- **Exercise directions**
Rewrite the items from the line containing "You are a computer-use" down to the end, replacing "gold medal" with "silver medal" and changing nothing else. Leave the pictures out of your answer.

- **Data for this task**

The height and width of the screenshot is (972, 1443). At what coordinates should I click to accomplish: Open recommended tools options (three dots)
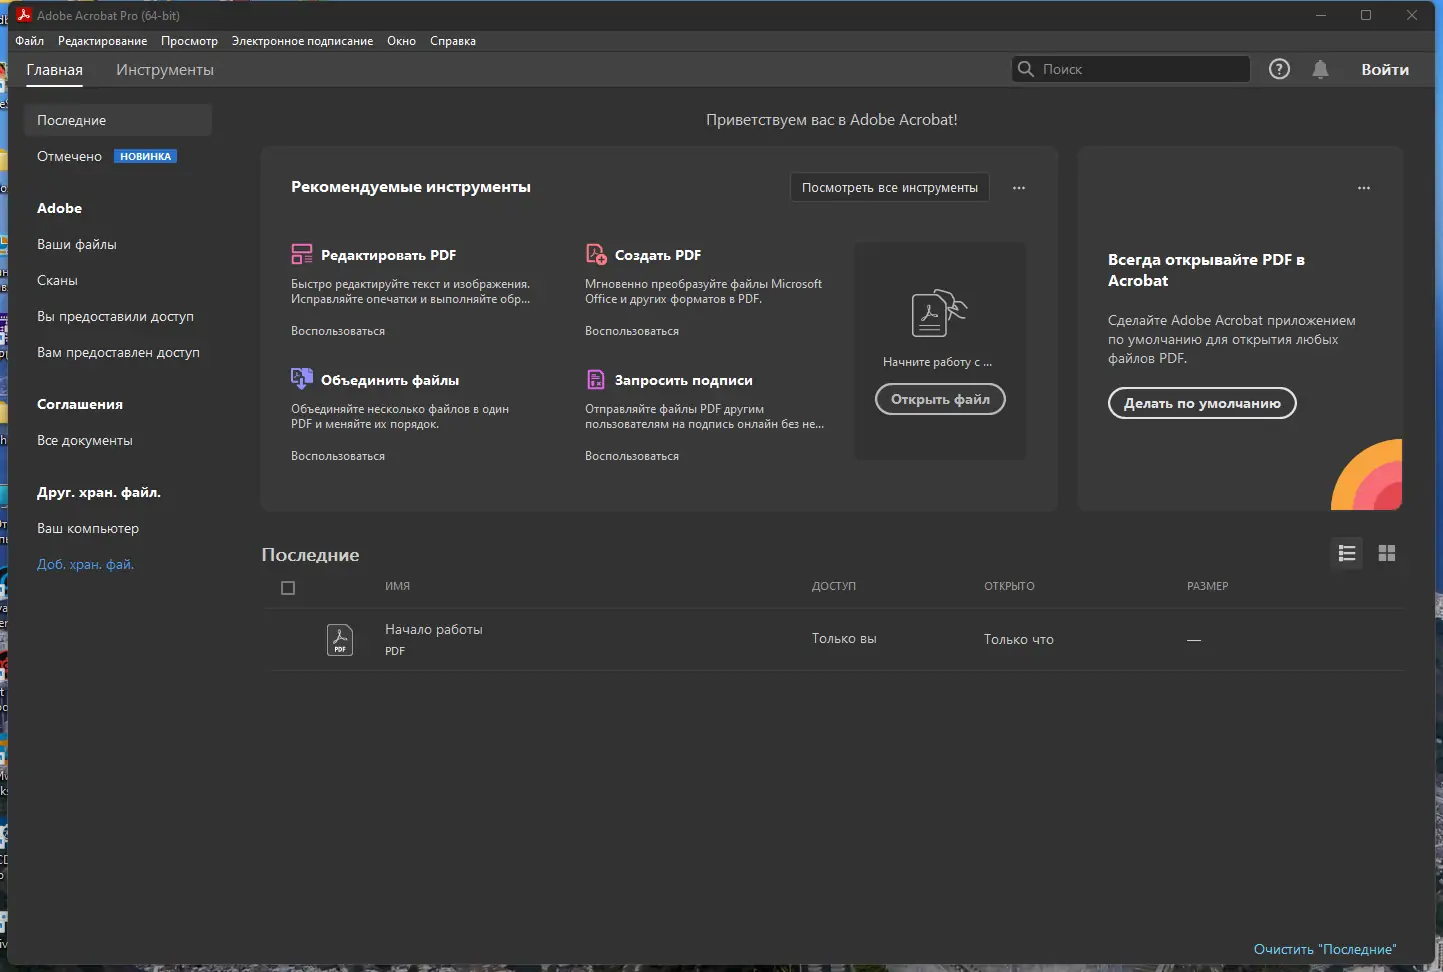pyautogui.click(x=1018, y=188)
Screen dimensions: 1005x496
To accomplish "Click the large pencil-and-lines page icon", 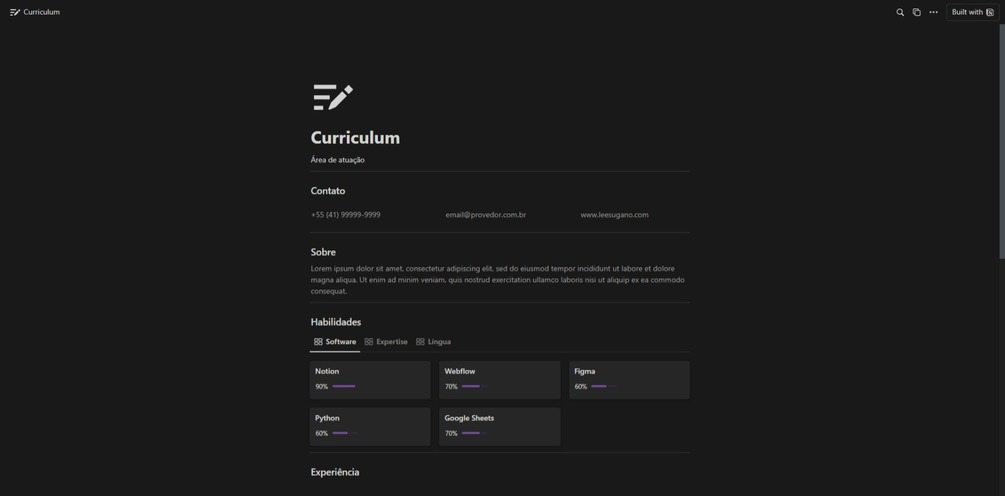I will pos(333,97).
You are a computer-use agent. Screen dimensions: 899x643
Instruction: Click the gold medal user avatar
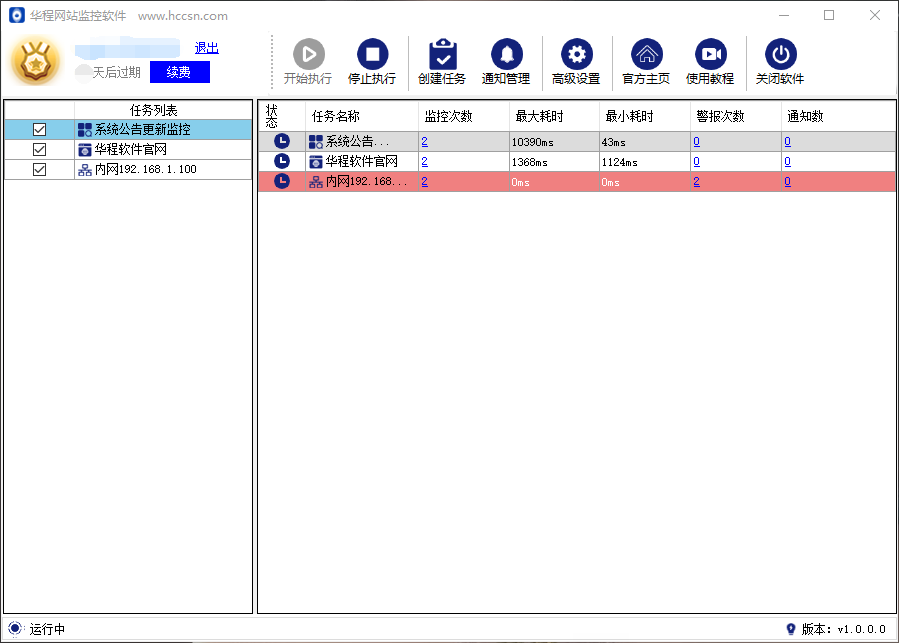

- **Solution**
You are a computer-use agent. Screen dimensions: 899x643
Instruction: Click the silver medal user avatar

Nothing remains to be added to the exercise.